** Entries shown follows **
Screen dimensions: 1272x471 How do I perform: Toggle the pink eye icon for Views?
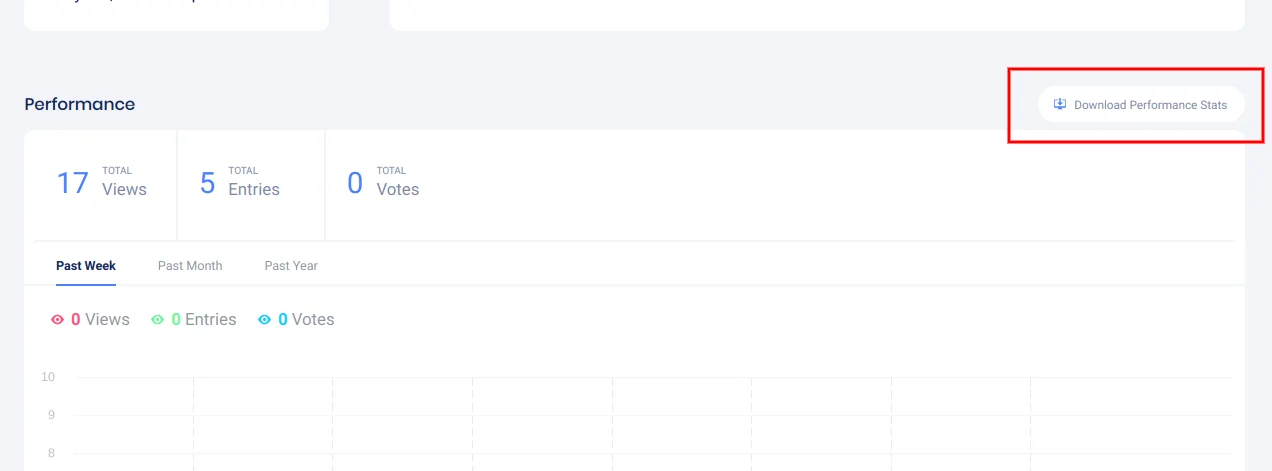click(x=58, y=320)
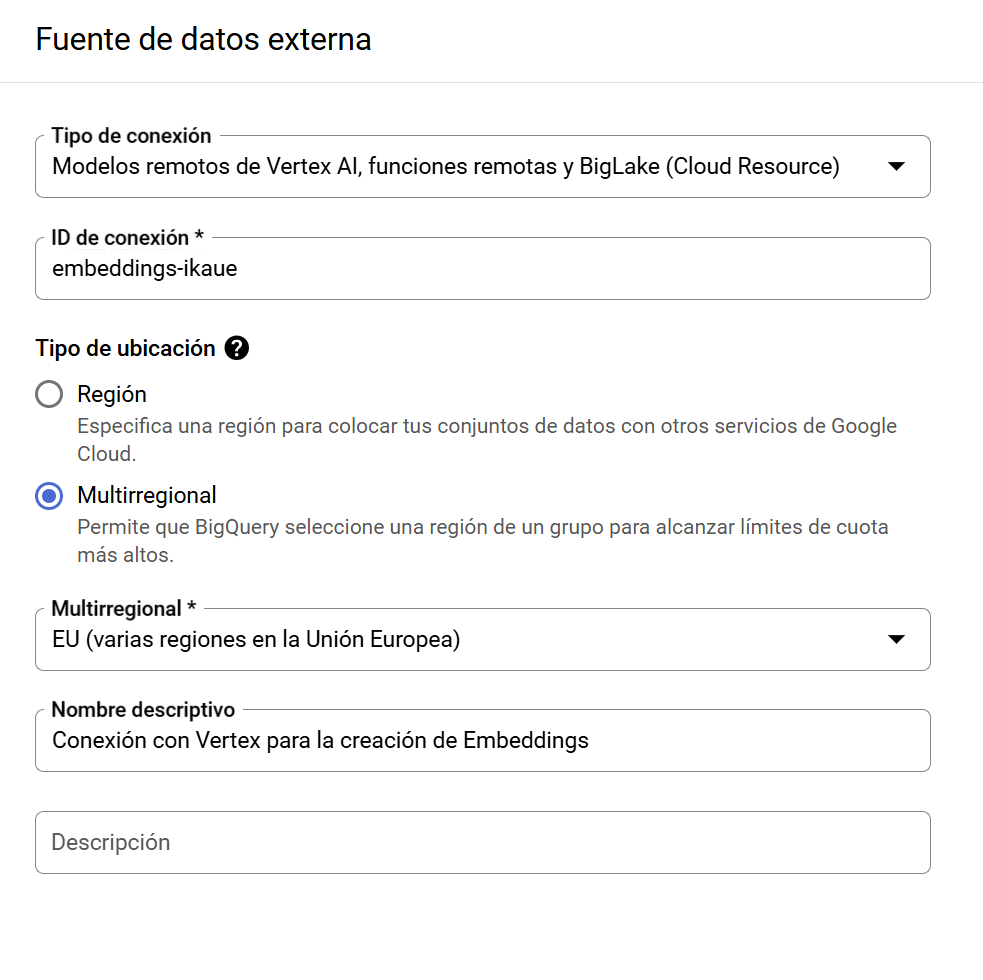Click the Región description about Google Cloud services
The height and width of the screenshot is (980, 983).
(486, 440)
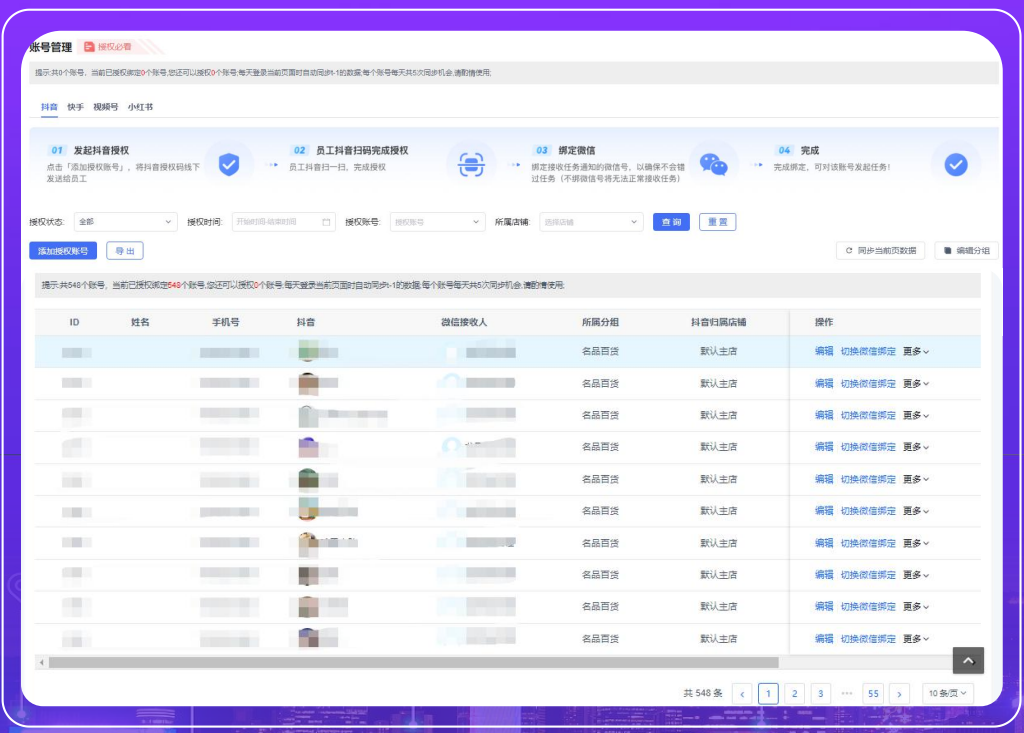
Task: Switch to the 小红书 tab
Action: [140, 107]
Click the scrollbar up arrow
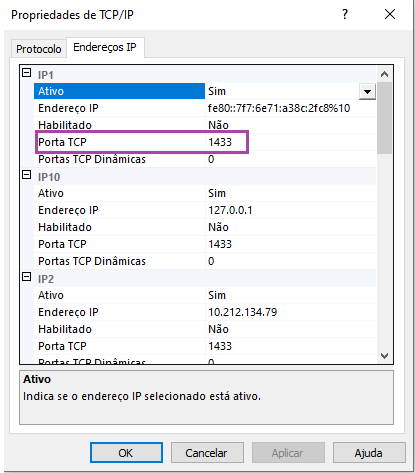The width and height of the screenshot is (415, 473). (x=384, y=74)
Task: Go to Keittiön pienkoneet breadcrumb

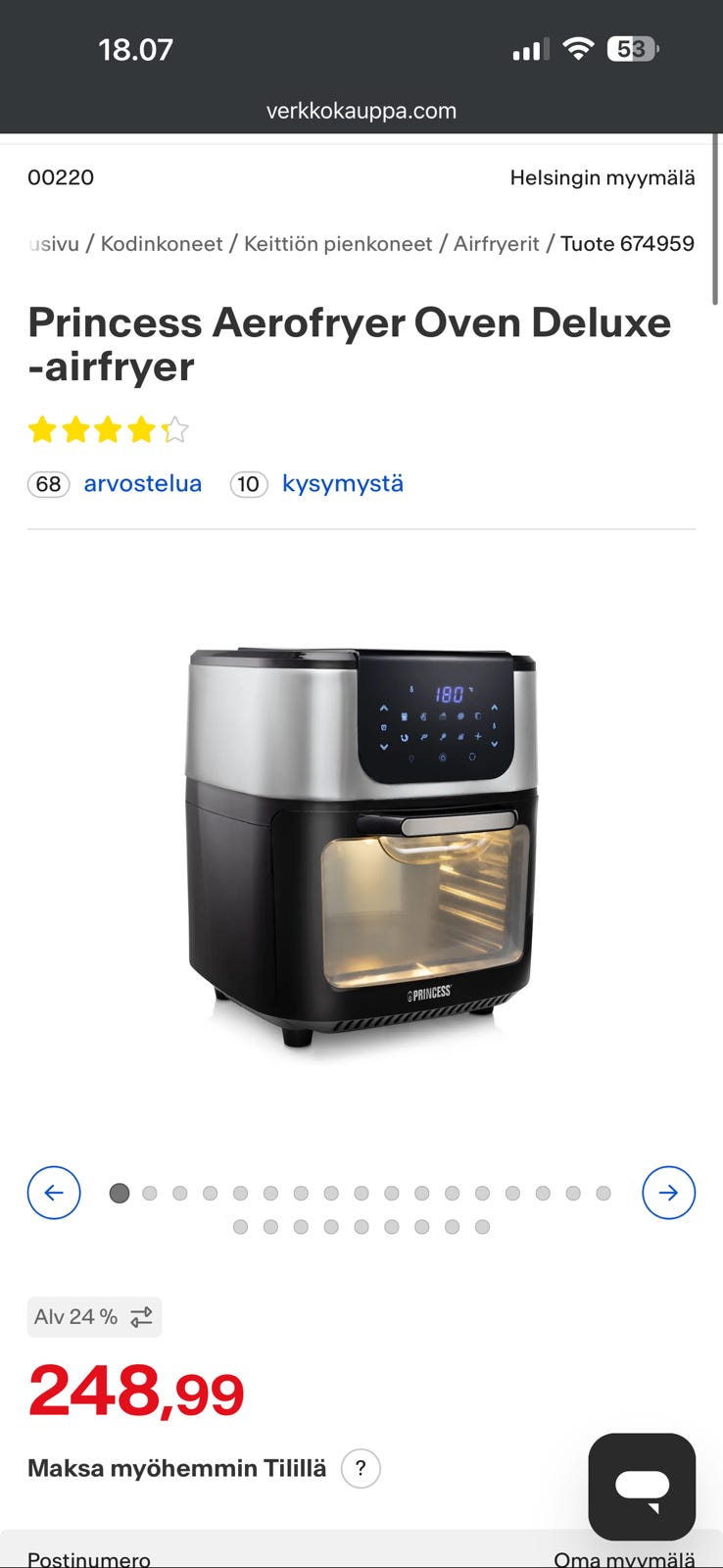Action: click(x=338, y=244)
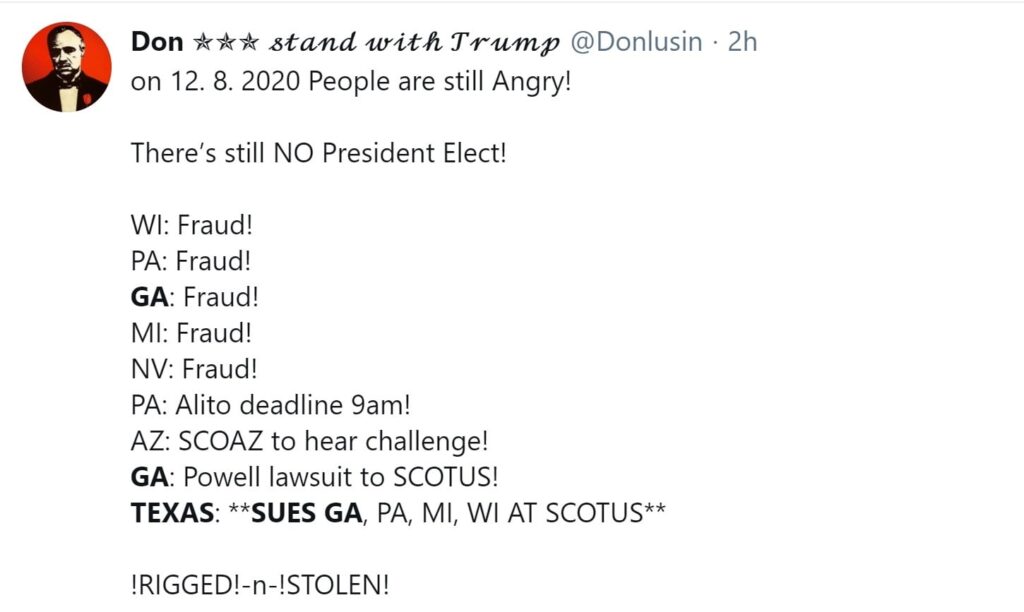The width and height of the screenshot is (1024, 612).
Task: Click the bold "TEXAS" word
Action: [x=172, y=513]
** End of Entries shown **
> Task:
The result should be all the records, retyped exactly, with no pictures among them.

> Response to this task:
Screen dimensions: 1272x471 How do I perform: Toggle the pink eye icon for Views?
click(x=58, y=320)
Click the Región description about Google Cloud services
The height and width of the screenshot is (980, 983).
(486, 440)
Task: Switch to the 小红书 tab
Action: [140, 107]
Click the scrollbar up arrow
The width and height of the screenshot is (415, 473). (x=384, y=74)
Task: Go to Keittiön pienkoneet breadcrumb

Action: click(x=338, y=244)
The width and height of the screenshot is (1024, 612).
Task: Click the bold "TEXAS" word
Action: [x=172, y=513]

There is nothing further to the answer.